• Extracted data
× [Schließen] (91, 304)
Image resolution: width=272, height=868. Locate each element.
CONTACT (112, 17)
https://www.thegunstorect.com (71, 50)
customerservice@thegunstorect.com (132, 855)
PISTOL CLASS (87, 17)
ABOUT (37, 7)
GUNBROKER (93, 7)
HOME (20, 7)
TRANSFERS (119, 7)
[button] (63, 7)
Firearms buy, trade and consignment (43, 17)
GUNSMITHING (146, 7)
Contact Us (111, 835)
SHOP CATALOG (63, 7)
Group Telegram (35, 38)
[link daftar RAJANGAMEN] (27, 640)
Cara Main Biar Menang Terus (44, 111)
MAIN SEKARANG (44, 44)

• Task to carry out
Quote all nineteen lines above verbatim, in their original order.

• The answer
× [Schließen] (91, 304)
Image resolution: width=272, height=868. Locate each element.
CONTACT (112, 17)
https://www.thegunstorect.com (71, 50)
customerservice@thegunstorect.com (132, 855)
PISTOL CLASS (87, 17)
ABOUT (37, 7)
GUNBROKER (93, 7)
HOME (20, 7)
TRANSFERS (119, 7)
[button] (63, 7)
Firearms buy, trade and consignment (43, 17)
GUNSMITHING (146, 7)
Contact Us (111, 835)
SHOP CATALOG (63, 7)
Group Telegram (35, 38)
[link daftar RAJANGAMEN] (27, 640)
Cara Main Biar Menang Terus (44, 111)
MAIN SEKARANG (44, 44)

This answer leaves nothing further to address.